RECORDS SUPPLIED:

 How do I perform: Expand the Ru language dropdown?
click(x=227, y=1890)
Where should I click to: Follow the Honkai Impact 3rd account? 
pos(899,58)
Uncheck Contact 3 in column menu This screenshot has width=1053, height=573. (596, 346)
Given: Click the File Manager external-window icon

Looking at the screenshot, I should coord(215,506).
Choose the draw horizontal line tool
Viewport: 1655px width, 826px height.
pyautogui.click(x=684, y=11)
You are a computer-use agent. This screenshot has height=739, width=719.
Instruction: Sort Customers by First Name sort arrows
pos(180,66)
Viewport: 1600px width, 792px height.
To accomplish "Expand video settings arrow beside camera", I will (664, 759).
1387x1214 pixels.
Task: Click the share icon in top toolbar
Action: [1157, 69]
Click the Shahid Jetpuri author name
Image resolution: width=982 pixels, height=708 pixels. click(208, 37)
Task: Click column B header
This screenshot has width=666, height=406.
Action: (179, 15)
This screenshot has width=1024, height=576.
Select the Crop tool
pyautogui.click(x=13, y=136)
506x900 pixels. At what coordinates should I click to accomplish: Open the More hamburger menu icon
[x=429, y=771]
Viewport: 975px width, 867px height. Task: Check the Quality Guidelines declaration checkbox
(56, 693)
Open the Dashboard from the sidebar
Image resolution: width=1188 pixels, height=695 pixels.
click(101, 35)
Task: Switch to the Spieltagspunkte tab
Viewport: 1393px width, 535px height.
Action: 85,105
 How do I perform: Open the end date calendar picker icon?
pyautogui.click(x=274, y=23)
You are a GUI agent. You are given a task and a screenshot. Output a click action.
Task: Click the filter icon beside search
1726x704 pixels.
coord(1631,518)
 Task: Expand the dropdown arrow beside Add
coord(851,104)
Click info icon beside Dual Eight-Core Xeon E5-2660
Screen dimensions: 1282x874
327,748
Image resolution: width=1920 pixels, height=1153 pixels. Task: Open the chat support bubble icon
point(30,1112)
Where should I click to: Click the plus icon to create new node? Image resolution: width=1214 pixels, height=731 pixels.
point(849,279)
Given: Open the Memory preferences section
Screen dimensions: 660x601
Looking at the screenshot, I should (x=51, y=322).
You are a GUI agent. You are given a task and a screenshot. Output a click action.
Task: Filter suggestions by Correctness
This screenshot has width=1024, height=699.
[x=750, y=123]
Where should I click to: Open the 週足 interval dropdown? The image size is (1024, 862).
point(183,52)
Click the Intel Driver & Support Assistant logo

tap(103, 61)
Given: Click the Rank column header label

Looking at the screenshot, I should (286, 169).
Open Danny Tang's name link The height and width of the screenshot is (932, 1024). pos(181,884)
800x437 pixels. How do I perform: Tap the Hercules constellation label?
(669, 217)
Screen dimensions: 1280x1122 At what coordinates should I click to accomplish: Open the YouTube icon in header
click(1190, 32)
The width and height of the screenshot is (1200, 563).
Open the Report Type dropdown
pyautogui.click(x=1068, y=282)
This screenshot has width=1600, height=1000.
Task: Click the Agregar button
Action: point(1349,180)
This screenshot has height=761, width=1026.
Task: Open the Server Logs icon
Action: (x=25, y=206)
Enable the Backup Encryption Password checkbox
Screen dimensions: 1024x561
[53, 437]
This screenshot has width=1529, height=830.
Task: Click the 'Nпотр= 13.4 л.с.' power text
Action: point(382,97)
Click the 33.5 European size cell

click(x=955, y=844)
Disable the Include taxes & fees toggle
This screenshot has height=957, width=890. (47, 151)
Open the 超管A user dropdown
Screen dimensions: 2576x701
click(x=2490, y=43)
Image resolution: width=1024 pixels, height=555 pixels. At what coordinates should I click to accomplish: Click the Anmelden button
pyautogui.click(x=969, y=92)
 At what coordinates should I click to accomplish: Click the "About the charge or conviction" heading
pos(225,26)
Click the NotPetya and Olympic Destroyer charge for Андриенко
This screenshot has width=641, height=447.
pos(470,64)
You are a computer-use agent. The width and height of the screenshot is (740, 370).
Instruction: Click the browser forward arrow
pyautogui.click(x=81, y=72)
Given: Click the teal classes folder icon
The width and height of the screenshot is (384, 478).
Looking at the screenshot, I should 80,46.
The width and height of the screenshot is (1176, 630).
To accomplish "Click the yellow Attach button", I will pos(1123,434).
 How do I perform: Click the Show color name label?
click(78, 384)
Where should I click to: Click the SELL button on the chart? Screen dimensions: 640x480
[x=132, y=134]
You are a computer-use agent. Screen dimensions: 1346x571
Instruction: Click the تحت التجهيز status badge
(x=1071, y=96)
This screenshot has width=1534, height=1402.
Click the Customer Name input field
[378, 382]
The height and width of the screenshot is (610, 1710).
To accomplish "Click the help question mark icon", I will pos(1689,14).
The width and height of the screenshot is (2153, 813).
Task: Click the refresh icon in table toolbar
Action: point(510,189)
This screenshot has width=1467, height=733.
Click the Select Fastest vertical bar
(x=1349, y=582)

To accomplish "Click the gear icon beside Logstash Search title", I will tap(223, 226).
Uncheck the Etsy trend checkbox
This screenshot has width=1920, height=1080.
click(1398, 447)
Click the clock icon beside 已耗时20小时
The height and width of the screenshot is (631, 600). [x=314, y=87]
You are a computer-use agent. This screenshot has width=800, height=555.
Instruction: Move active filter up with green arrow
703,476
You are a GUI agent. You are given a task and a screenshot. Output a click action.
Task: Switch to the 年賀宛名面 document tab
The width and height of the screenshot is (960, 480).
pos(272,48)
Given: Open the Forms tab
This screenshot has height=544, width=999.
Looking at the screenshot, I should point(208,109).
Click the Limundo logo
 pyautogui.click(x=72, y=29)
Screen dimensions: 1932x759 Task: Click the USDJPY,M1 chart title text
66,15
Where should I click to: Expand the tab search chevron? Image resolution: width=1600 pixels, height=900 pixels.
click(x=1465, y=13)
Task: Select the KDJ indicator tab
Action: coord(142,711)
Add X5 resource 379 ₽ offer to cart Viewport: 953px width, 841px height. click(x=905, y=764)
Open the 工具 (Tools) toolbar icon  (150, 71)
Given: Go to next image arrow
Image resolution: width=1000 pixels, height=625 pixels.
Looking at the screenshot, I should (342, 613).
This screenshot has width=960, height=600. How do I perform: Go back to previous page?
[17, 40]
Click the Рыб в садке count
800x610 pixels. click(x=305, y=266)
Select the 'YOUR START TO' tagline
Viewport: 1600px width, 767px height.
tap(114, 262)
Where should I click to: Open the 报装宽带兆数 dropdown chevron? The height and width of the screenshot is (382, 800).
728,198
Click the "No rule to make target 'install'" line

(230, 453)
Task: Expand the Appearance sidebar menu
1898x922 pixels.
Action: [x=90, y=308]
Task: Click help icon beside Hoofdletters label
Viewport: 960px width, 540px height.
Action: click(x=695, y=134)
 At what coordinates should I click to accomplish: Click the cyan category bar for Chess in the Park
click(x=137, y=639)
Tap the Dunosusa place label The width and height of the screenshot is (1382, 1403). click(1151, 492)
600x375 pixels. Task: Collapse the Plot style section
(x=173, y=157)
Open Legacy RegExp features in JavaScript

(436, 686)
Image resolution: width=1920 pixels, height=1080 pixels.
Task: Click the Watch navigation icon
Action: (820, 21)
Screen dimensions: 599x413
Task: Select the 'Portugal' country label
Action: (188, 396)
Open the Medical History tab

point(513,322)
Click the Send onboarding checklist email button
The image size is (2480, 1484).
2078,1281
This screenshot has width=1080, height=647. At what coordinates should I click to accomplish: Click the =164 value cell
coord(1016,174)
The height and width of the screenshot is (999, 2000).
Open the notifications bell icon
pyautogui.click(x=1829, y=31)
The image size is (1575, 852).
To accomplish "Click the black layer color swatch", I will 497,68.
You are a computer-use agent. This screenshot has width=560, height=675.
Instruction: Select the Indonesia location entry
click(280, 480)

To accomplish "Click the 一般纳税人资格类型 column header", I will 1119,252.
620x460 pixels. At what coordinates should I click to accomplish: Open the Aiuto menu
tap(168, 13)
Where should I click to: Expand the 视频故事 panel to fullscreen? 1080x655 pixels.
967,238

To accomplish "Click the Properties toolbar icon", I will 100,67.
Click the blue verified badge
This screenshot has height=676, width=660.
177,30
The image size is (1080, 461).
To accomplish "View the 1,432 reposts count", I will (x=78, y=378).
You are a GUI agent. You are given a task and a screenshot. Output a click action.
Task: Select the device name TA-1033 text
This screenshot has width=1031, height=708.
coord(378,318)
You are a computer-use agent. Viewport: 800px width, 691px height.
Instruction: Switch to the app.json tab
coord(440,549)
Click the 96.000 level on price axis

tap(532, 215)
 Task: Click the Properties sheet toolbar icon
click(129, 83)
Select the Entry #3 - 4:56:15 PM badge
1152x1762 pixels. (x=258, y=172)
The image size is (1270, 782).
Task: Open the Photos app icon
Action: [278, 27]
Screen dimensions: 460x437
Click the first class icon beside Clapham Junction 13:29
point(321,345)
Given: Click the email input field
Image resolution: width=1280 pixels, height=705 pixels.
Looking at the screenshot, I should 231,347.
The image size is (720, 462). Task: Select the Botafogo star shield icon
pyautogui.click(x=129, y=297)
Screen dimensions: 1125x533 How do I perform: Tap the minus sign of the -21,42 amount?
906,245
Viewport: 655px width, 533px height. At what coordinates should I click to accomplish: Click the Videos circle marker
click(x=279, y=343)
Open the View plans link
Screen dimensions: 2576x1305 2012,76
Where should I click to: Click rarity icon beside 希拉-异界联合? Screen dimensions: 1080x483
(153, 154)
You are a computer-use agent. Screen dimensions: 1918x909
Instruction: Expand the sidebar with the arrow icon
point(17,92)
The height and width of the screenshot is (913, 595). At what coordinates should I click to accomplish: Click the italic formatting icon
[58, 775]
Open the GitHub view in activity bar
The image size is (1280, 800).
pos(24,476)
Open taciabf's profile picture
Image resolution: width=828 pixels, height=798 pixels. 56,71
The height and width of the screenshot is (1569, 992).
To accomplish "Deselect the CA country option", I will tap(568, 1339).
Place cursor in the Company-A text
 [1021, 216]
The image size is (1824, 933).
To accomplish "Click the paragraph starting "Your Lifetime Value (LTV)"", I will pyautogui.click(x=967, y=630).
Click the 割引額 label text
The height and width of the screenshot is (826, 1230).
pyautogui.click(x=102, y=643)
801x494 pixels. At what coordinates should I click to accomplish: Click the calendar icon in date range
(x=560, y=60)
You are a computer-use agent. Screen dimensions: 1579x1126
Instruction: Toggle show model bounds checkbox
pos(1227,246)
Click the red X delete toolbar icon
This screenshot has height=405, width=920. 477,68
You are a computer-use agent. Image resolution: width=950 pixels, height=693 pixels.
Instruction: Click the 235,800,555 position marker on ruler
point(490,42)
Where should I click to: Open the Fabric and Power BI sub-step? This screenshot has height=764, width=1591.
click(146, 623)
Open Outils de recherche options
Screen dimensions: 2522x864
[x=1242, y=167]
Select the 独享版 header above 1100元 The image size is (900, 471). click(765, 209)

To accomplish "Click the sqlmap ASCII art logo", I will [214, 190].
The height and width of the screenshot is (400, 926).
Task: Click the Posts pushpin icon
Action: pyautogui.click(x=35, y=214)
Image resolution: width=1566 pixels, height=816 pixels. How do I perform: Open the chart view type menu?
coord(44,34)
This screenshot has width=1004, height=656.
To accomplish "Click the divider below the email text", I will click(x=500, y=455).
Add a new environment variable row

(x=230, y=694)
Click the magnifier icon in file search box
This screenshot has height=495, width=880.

TASK INSTRUCTIONS: Give back exactly what runs from the first line of the listing above to the line that contains "Viewport: 1600px width, 792px height.", keeping both end lines.

WRITTEN REPLY:
 How do I perform: Expand the Ru language dropdown?
click(x=227, y=1890)
Where should I click to: Follow the Honkai Impact 3rd account? 
pos(899,58)
Uncheck Contact 3 in column menu This screenshot has width=1053, height=573. (596, 346)
Given: Click the File Manager external-window icon

Looking at the screenshot, I should coord(215,506).
Choose the draw horizontal line tool
Viewport: 1655px width, 826px height.
pyautogui.click(x=684, y=11)
You are a computer-use agent. This screenshot has height=739, width=719.
Instruction: Sort Customers by First Name sort arrows
pos(180,66)
Viewport: 1600px width, 792px height.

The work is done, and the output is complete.